• _PAGE EXCERPT_:
------------------------------

BRIEF DESCRIPTION OF THE DRAWINGS
[0038] Referring now to the attached drawings which form a part of
this original disclosure:
[0039] FIG. 1 is a simplified configuration diagram of a printing
system 10 according to an embodiment of the invention.
[0040] FIG. 2 is a configuration diagram of a computer 100 provided
as a printing control device.
[0041] FIG. 3 is a block diagram depicting a simplified
configuration of a printer 200.
[0042] FIG. 4 is an illustration of a simplified depiction of
nozzle positioning in ink ejection heads that make up a print head
241.
[0043] FIG. 5 is a flowchart of a printing process.
[0044] FIGS. 6A to 6D are illustrations schematically showing
conditions of a printing process according to a first printing
mode.
[0045] FIG. 7 is an illustration depicting nozzle usage according
to a second printing mode.
[0046] FIGS. 8A to 8C are illustrations depicting conditions of
printing according to the second printing mode.
[0047] FIG. 9 is an illustration depicting nozzle usage according
to a third printing mode.
[0048] FIGS. 10A to 10D are illustrations depicting conditions of
printing according to the third printing mode.
[0049] FIG. 11 is an illustration of a simplified depiction of
nozzle positioning in ink ejection heads that constitute a print
head 241b according to another embodiment.

------------------------------

Collected data
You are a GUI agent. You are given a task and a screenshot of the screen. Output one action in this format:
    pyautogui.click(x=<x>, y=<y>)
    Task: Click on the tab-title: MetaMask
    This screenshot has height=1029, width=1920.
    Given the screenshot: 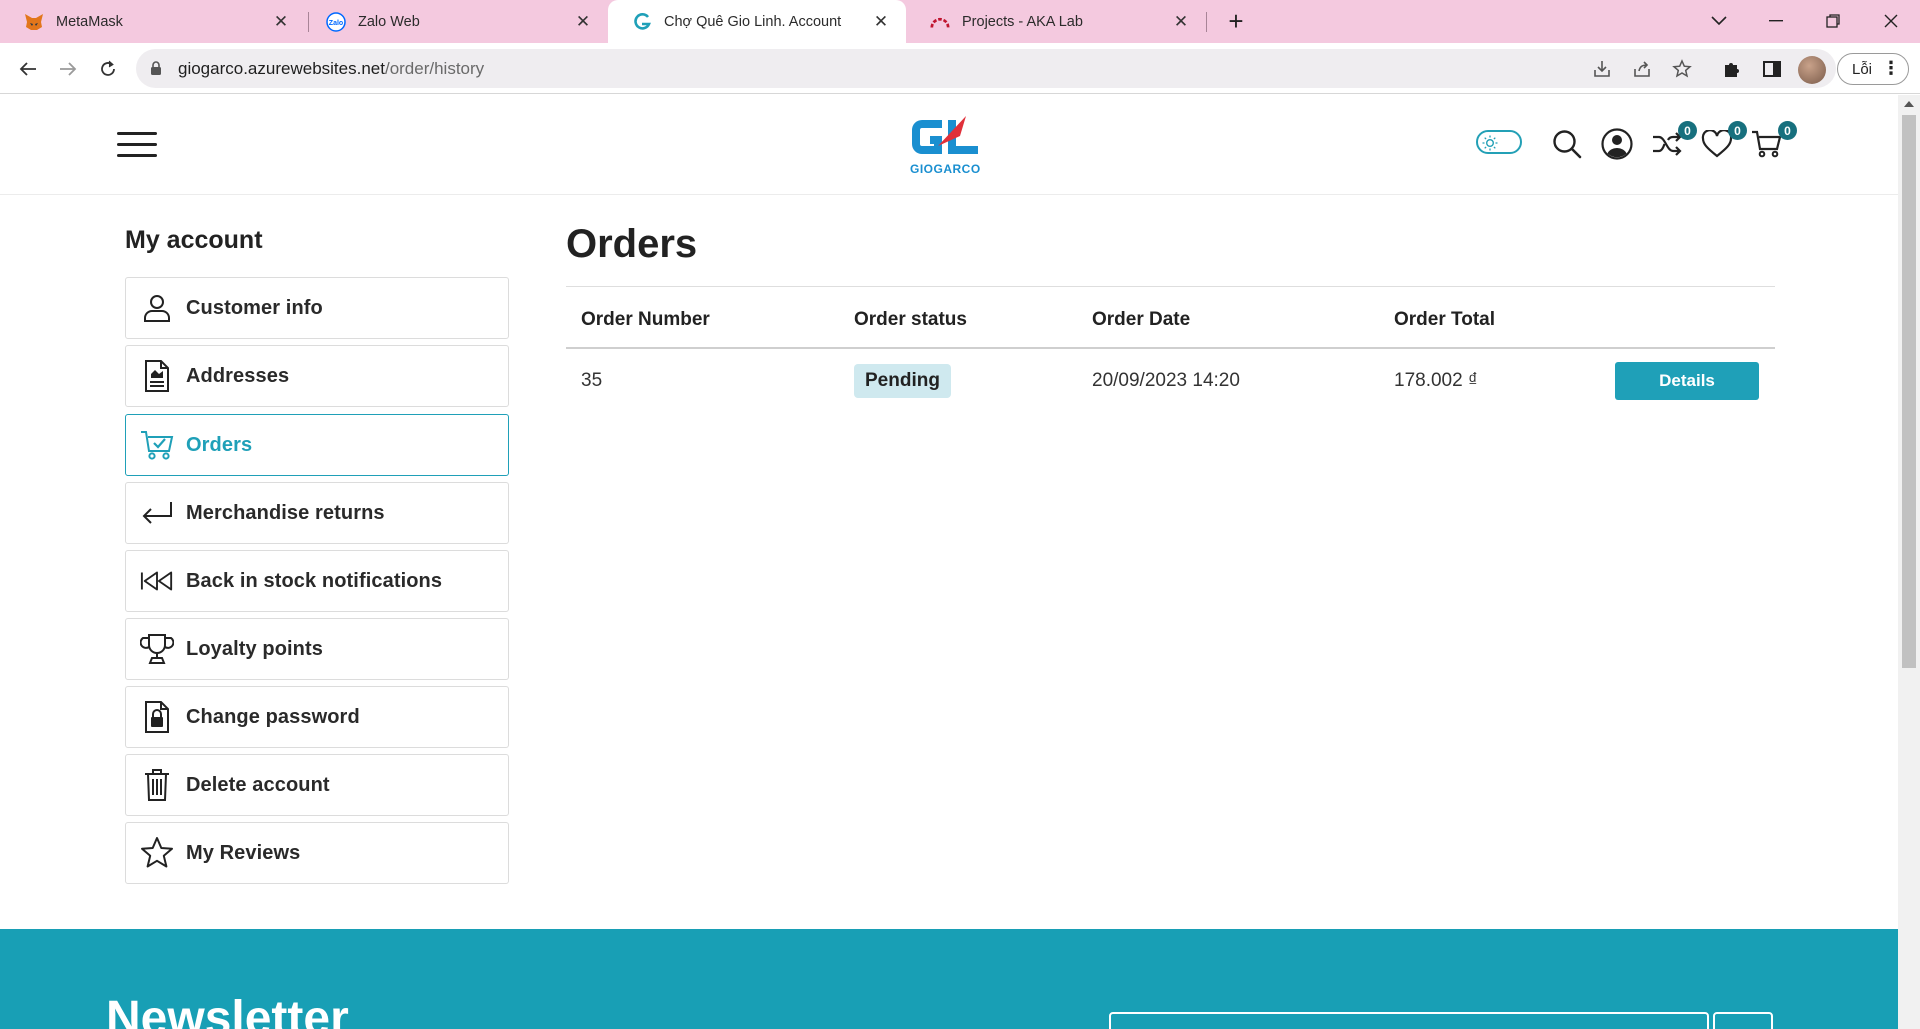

------------------------------

• _TASKS FOR THIS EXERCISE_:
A. According to the brief description of the drawings, how do FIG. 4 and FIG. 11 differ in what they show? Answer in one to three sentences.
B. Copy out the whole collected data listing word for word, but leave the picture out.

• _COMPLETED EXERCISE_:
A. Both figures give a simplified depiction of nozzle positioning in ink ejection heads. FIG. 4 shows the heads that make up print head 241. FIG. 11 shows the heads that make up print head 241b, which belongs to another embodiment.

B.
You are a GUI agent. You are given a task and a screenshot of the screen. Output one action in this format:
    pyautogui.click(x=<x>, y=<y>)
    Task: Click on the tab-title: MetaMask
    This screenshot has height=1029, width=1920.
    Given the screenshot: 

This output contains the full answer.